# Chatter Pi: A Raspberry Pi servo controller for talking skulls



## ViennaMike (Nov 24, 2010)

After some starts and stops, I've finally finished adding the planned additional features to Chatter Pi, which lets you control the jaw for a talking skull using a Raspberry Pi. I've got it running on a Pi Zero W and mostly developed it on a Pi 3 A+, so I believe it will run on any current Raspberry Pi. It's open source code, available on Git Hub, and with a detailed Users Manual. I've tried to make it as full-featured and flexible as possible, building on the great work that others have done on the Cowlacious Scary Terry board, the Jawduino, and the Wee Little Talker. The attached table will give you some ideas of the features.

The settings can be changed by either directly editing the config file or via a control panel GUI (see picture). The items in yellow on the control panel can be adjusted while Chatter Pi runs, making it easier to tune the servo settings.

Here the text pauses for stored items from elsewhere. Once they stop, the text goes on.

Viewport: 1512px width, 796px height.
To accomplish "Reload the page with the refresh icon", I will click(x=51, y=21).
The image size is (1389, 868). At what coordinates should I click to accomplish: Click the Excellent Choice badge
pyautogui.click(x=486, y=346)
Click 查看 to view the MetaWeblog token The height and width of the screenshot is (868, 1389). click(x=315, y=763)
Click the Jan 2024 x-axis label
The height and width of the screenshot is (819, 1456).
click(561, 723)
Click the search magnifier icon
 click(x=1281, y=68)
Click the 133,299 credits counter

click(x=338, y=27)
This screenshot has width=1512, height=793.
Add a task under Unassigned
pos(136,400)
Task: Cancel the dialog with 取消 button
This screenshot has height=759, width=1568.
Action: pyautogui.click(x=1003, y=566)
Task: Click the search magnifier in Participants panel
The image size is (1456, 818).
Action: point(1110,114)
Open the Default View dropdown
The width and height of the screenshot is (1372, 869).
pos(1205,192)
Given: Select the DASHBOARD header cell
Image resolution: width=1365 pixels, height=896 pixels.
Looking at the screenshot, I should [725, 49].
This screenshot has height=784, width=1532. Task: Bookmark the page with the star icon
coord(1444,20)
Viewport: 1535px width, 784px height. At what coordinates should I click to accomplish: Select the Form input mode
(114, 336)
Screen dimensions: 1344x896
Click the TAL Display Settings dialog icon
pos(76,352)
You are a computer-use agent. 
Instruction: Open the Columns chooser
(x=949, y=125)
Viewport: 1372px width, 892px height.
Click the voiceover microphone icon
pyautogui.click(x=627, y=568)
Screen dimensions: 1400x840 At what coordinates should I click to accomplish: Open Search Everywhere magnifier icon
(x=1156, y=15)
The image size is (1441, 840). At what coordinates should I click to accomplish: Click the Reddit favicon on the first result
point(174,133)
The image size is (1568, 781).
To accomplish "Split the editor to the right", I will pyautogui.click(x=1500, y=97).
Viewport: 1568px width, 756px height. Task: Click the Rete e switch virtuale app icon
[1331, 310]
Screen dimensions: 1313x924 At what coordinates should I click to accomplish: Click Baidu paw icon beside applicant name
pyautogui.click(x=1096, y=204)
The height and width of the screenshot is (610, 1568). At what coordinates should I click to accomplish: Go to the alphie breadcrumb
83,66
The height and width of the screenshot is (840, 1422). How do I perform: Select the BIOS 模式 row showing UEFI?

You can see a video of how it performs here: 



. The Pi is only controlling the jaw and triggering a Maestro Servo Controller to start and run a pre-scripted routine for the other skull movements.


----------



## David_AVD (Nov 9, 2012)

Excellent work. Having a GUI is a nice touch.


----------



## Greg G (Nov 4, 2012)

Very Nice. Good job on the flexibility and adjustment capabilities.


----------